Stored data
* begin *

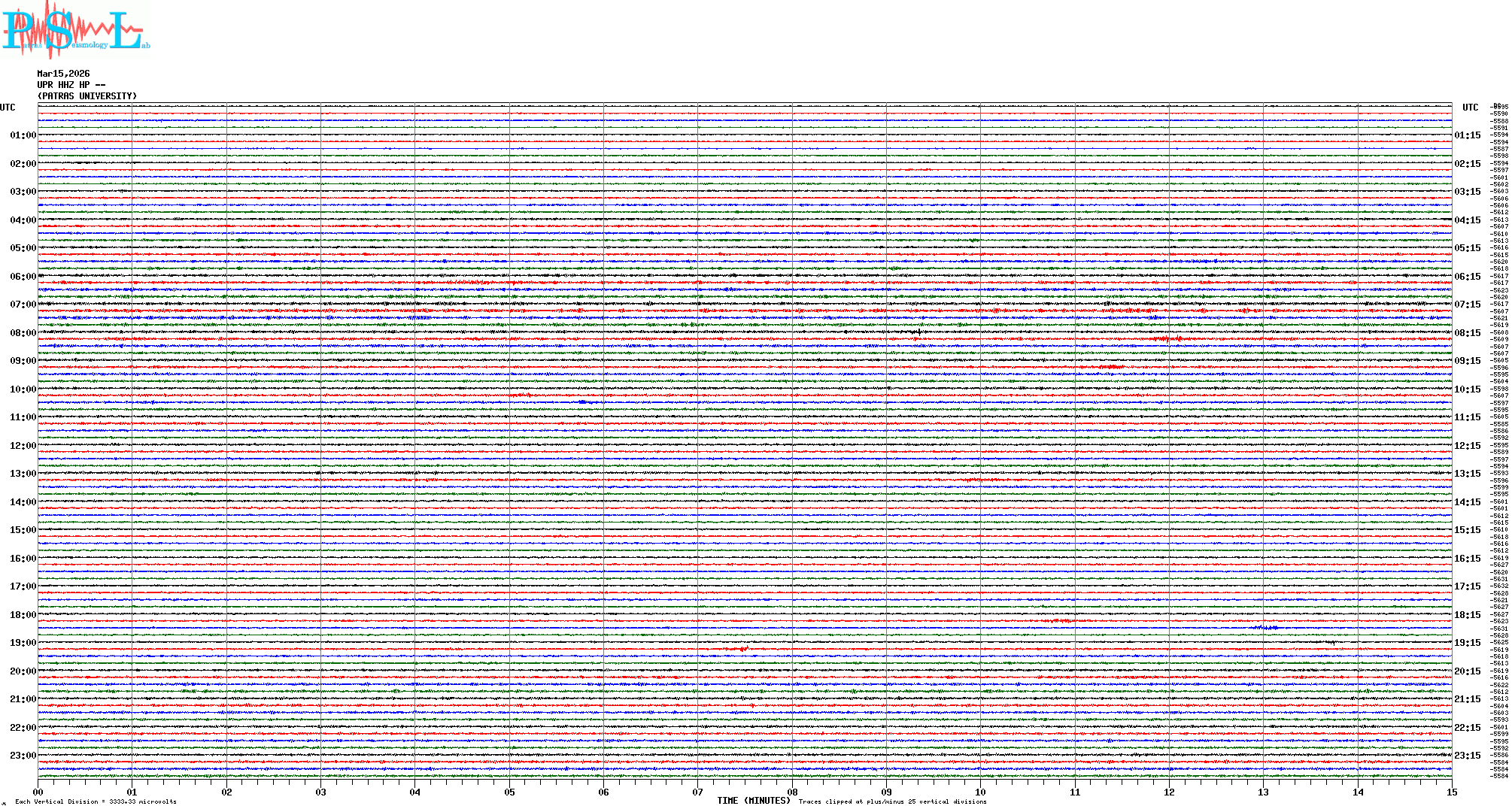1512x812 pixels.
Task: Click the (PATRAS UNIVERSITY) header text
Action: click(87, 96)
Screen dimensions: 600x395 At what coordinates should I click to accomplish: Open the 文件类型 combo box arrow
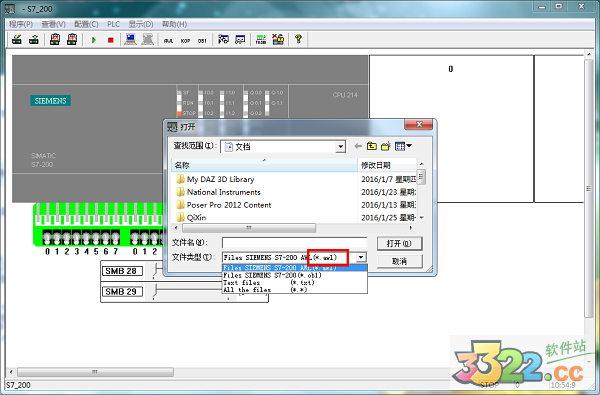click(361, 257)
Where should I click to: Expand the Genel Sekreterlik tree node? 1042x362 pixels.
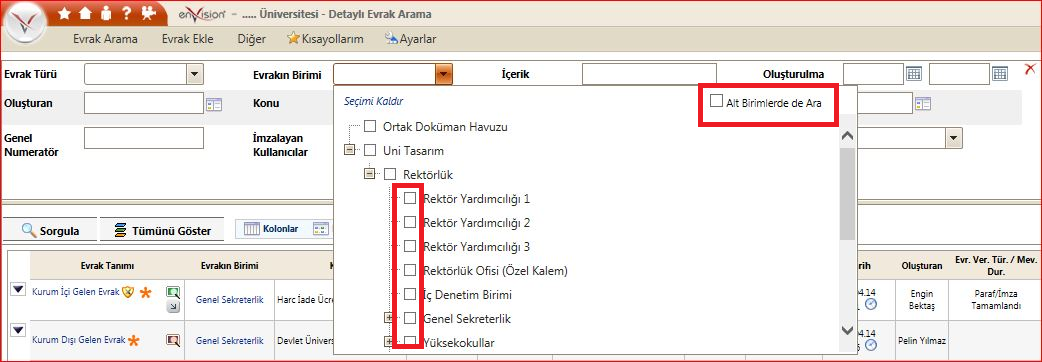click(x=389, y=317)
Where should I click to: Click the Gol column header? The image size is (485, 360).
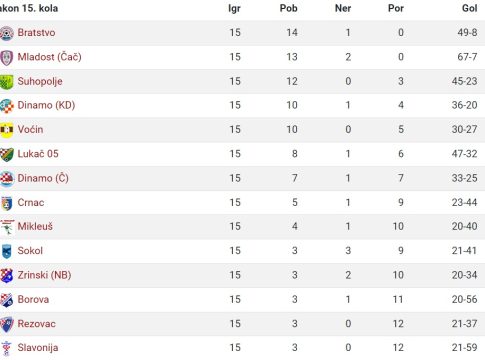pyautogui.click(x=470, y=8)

* end *
* begin *

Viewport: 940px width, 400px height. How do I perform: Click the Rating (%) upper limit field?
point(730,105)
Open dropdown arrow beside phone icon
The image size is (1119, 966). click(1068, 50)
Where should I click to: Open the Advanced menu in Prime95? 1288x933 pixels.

* end *

* Task requirements *
Which lines in the records contain the string "header", matched with case counting? Copy each one in full.

* Output below *
Task: Click the (PATRAS UNIVERSITY) header text
Where should I click to: Click the Gol column header? The image size is (485, 360).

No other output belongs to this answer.